◆ SUPPLIED MATERIAL ◆
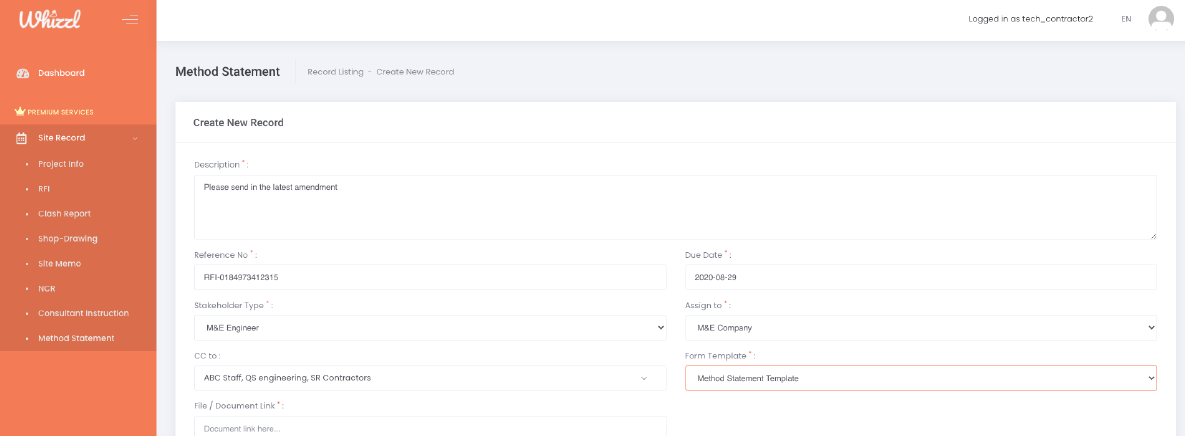The width and height of the screenshot is (1185, 436).
Task: Click the Description text area
Action: point(674,207)
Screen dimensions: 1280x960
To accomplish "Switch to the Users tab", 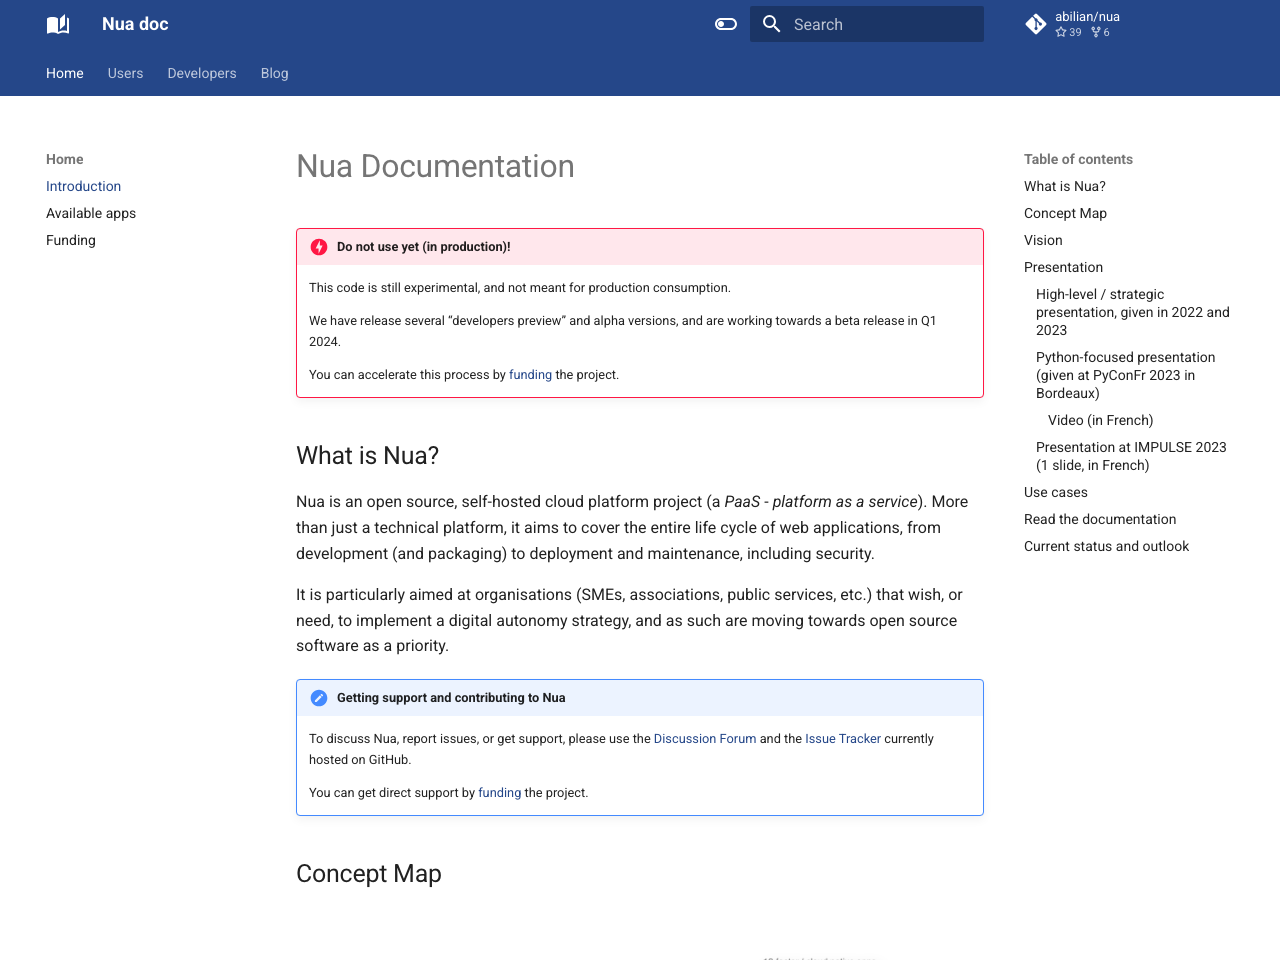I will point(125,73).
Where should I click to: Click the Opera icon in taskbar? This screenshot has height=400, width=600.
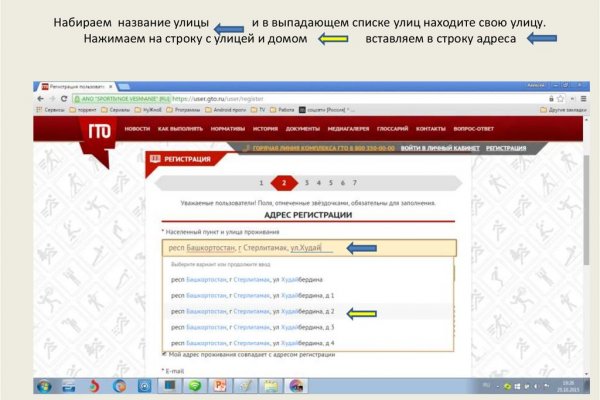[94, 385]

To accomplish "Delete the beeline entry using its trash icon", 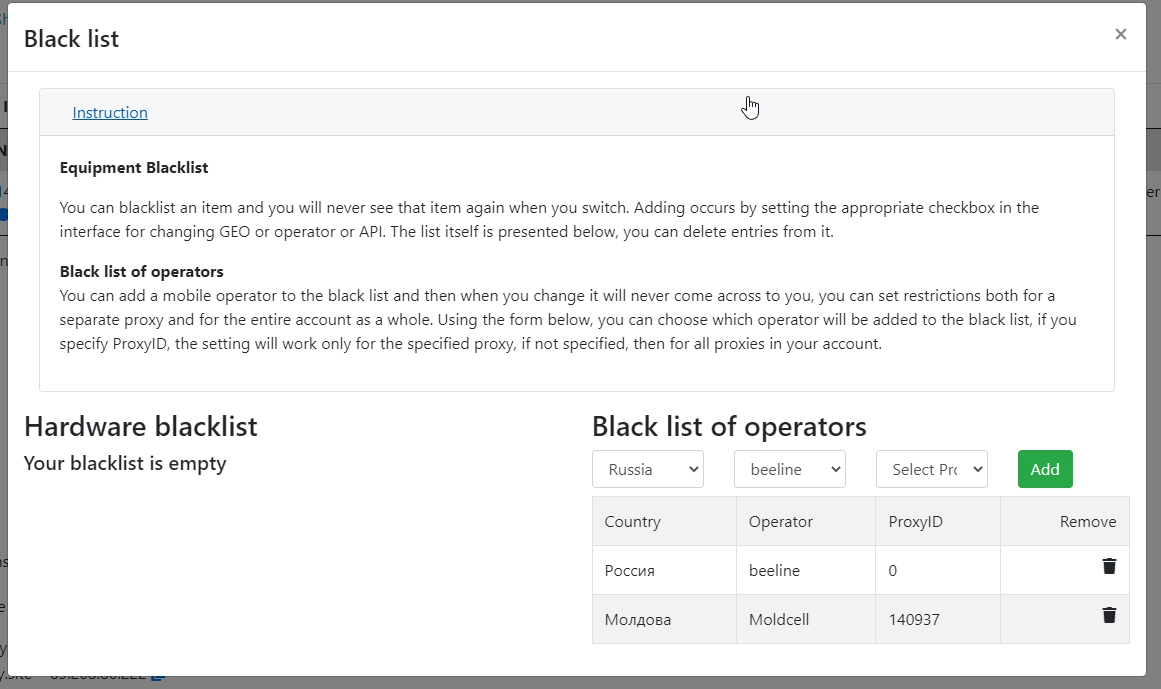I will point(1108,566).
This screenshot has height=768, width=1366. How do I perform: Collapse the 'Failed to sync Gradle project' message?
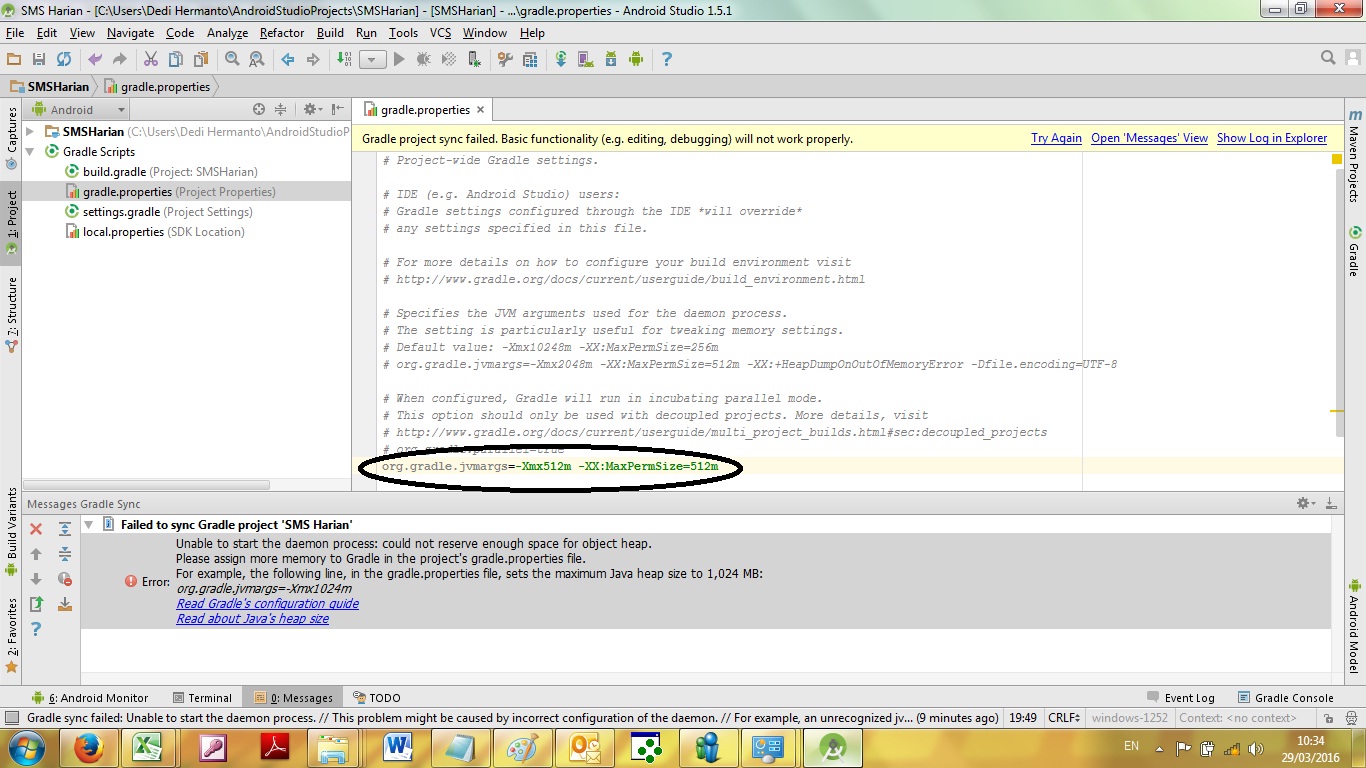pos(88,524)

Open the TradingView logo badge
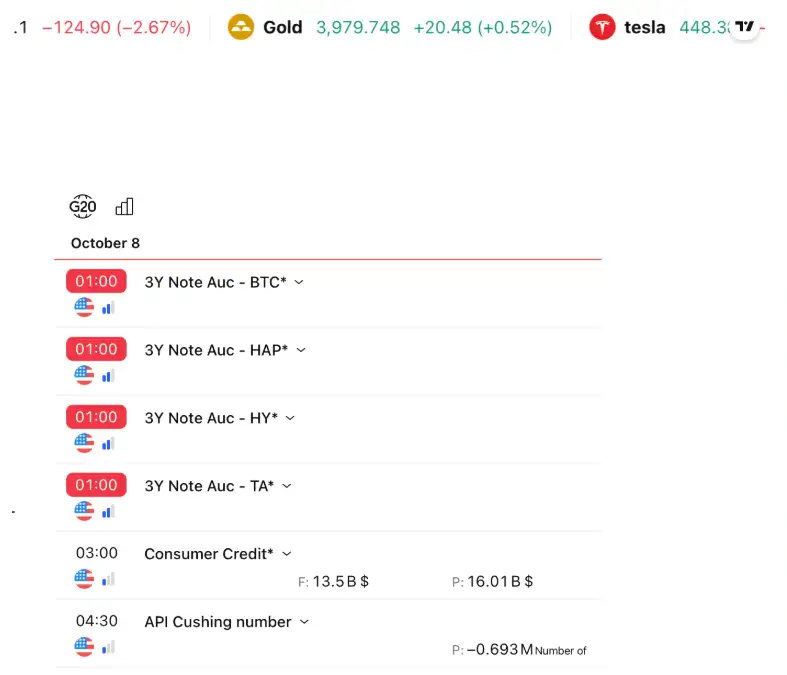(x=744, y=27)
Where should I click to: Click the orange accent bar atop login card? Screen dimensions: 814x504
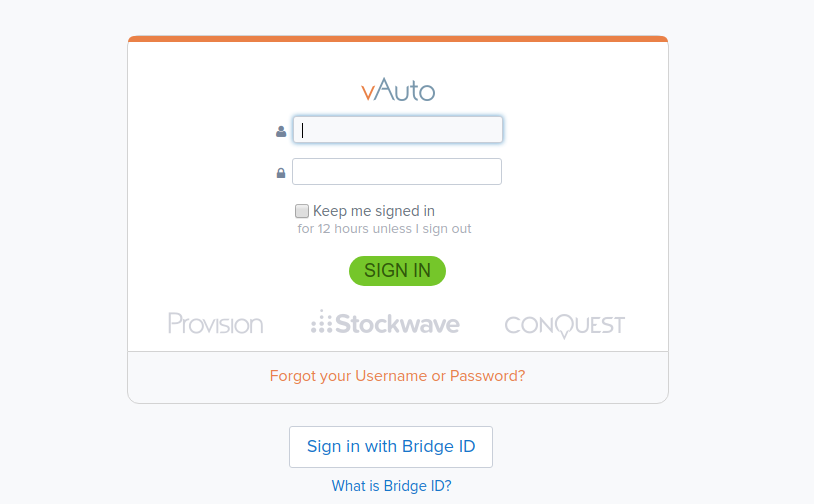(398, 39)
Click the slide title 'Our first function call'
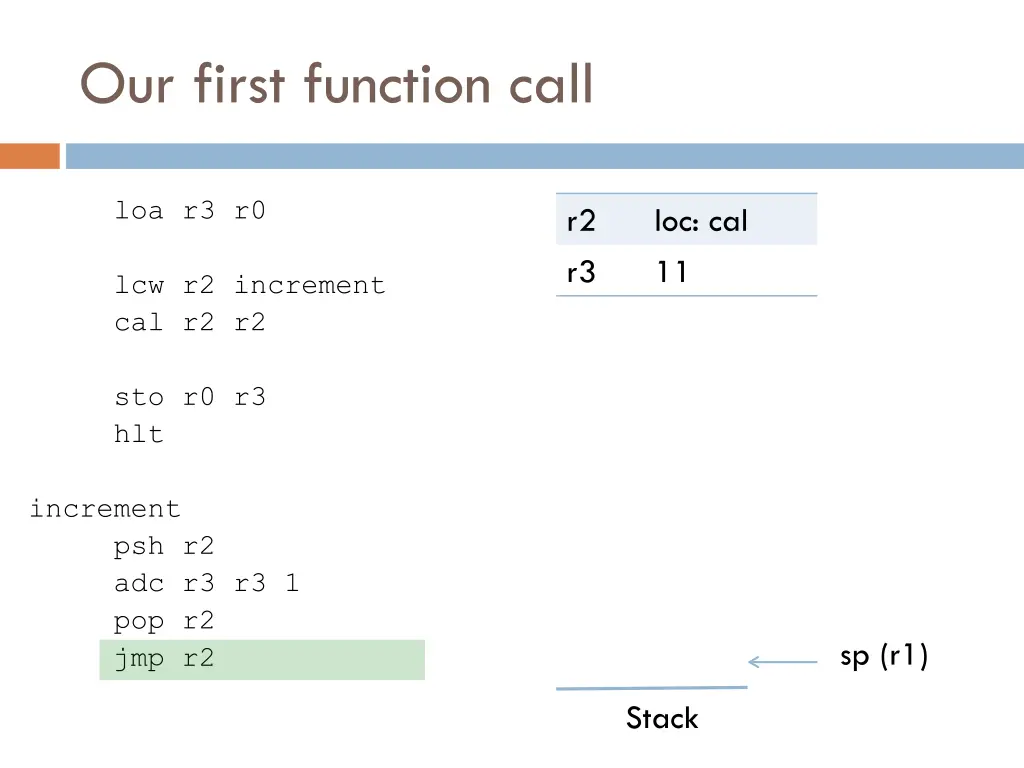The height and width of the screenshot is (768, 1024). pyautogui.click(x=336, y=84)
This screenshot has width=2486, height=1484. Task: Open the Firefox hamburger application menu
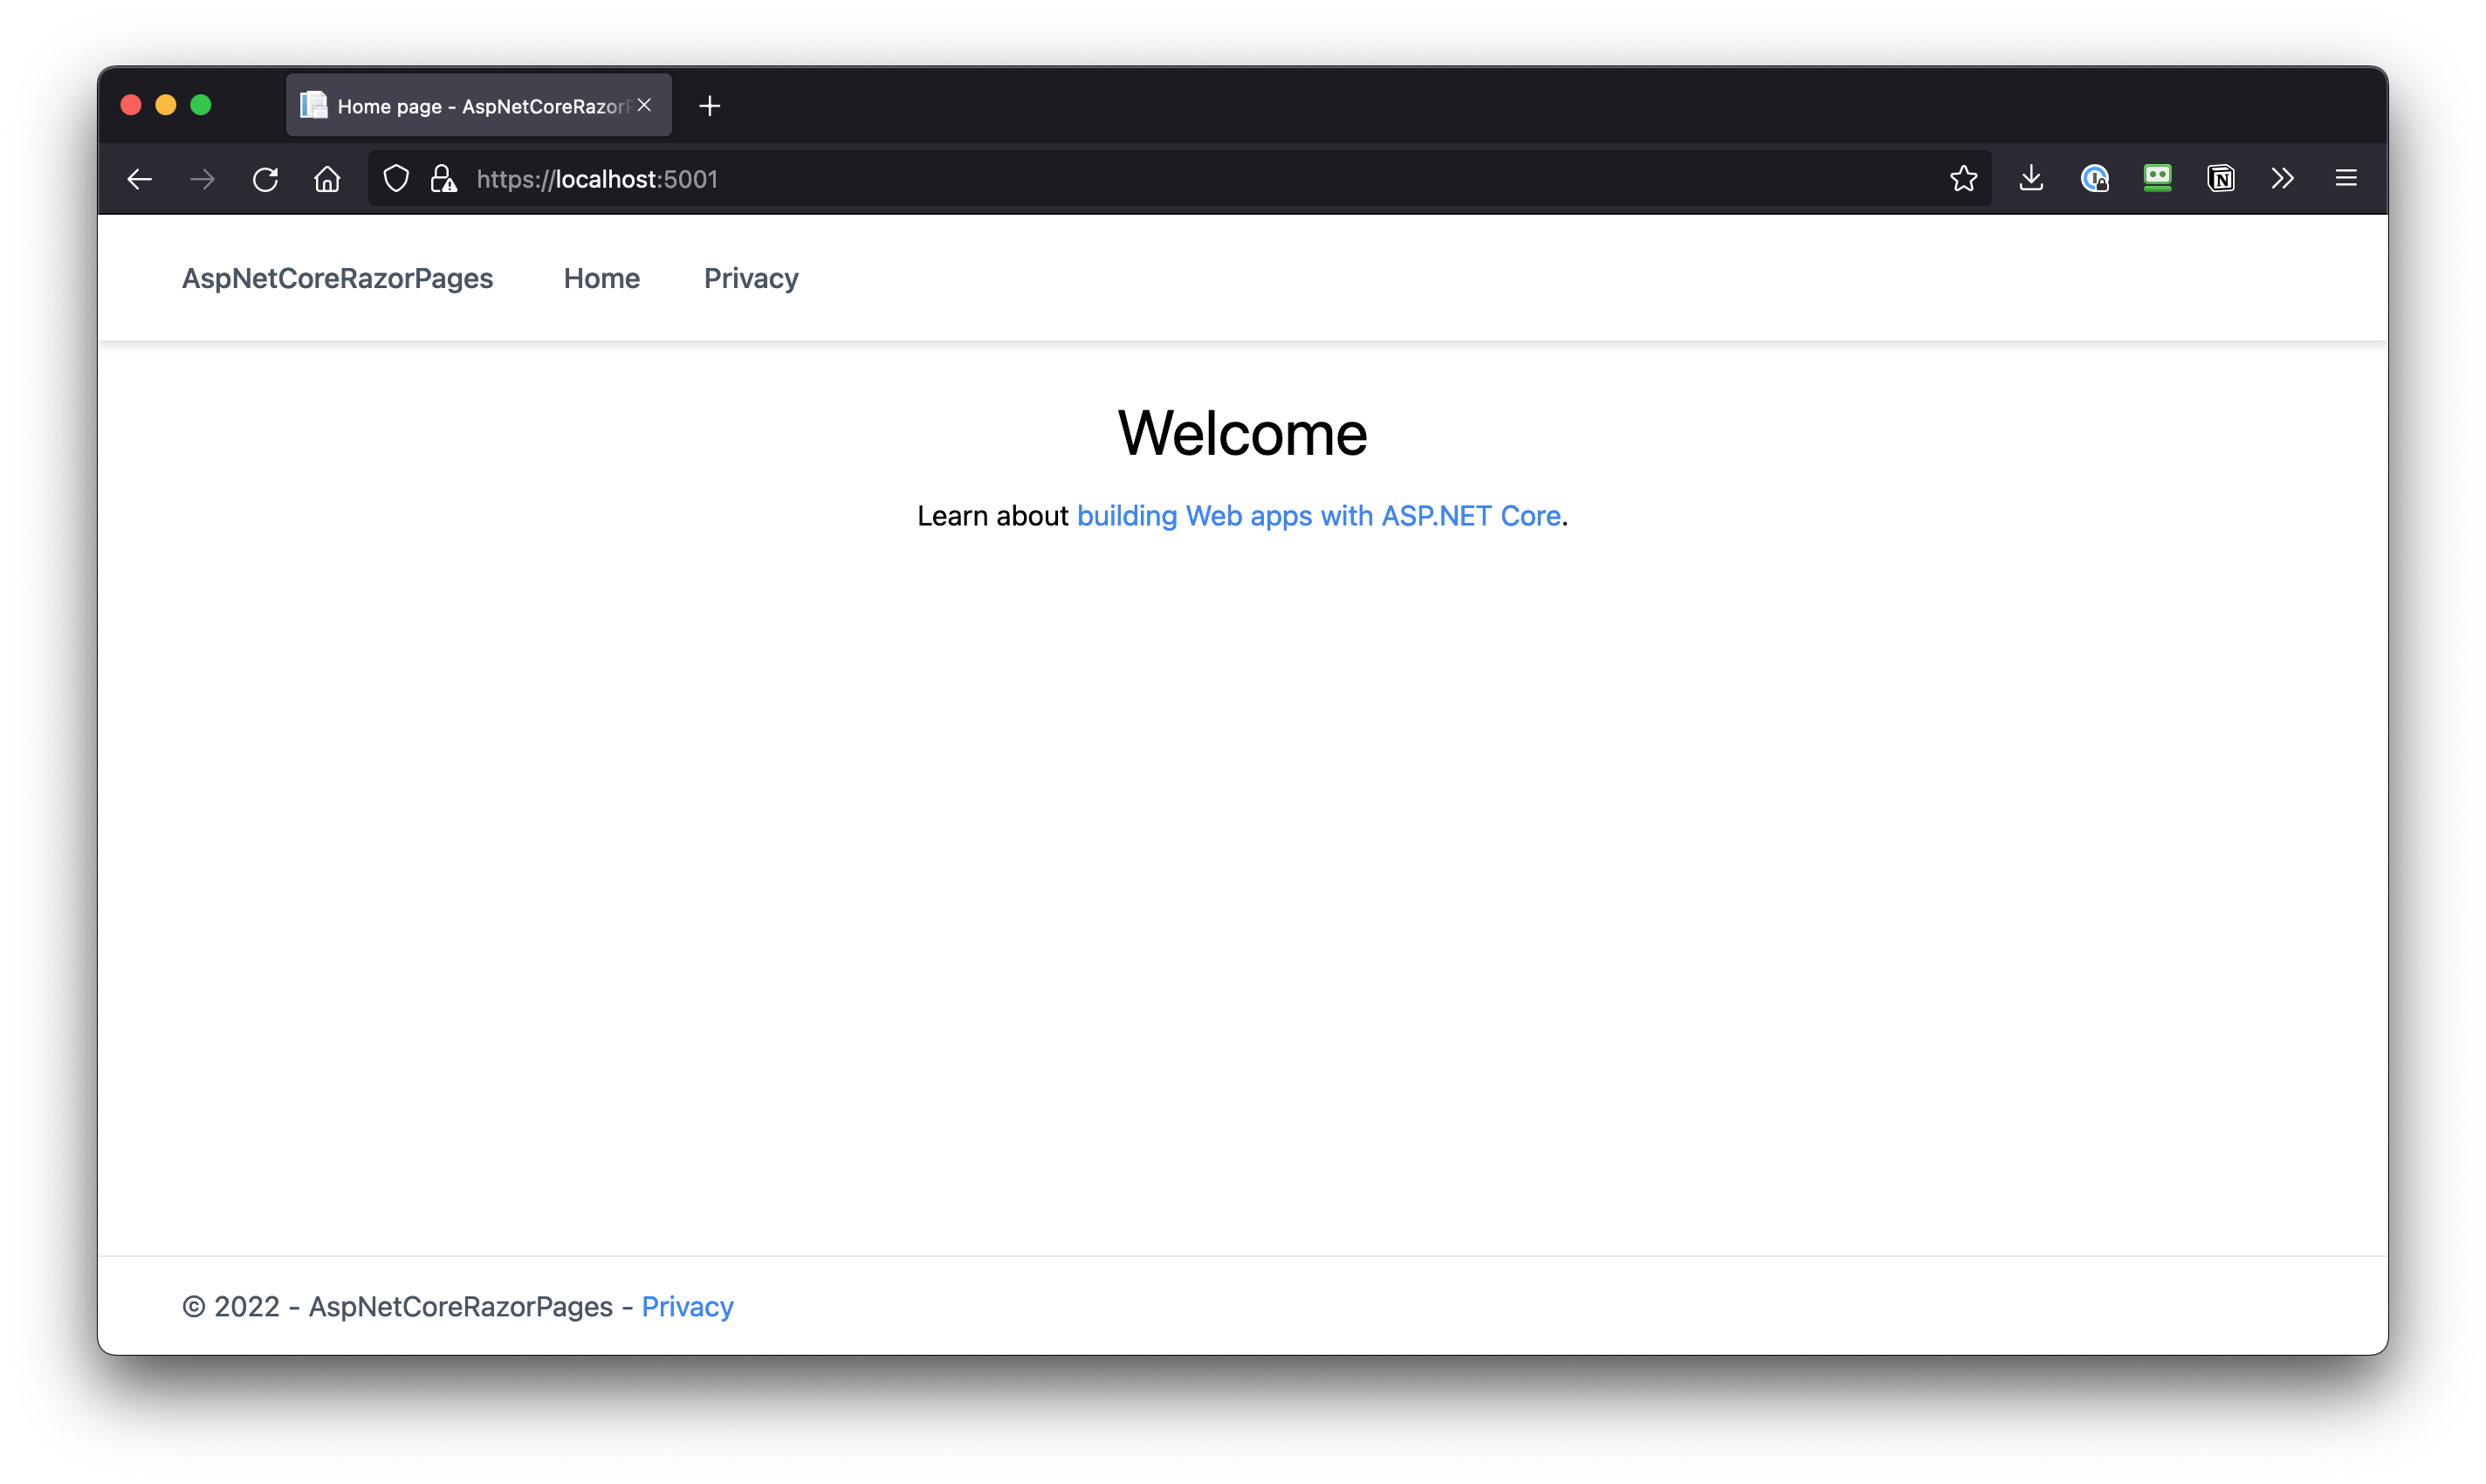(x=2346, y=179)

◆ TASK PROMPT ◆
Write out the data verbatim from the line containing "Where should I click to: Click the orange" through the last line of the data, both included. Leave out the pictures.

◆ WRITTEN REPLY ◆
Where should I click to: Click the orange accent bar atop login card? Screen dimensions: 814x504
(398, 39)
Click the slide title 'Our first function call'
The height and width of the screenshot is (768, 1024). pyautogui.click(x=336, y=84)
This screenshot has width=2486, height=1484. Task: Open the Firefox hamburger application menu
(x=2346, y=179)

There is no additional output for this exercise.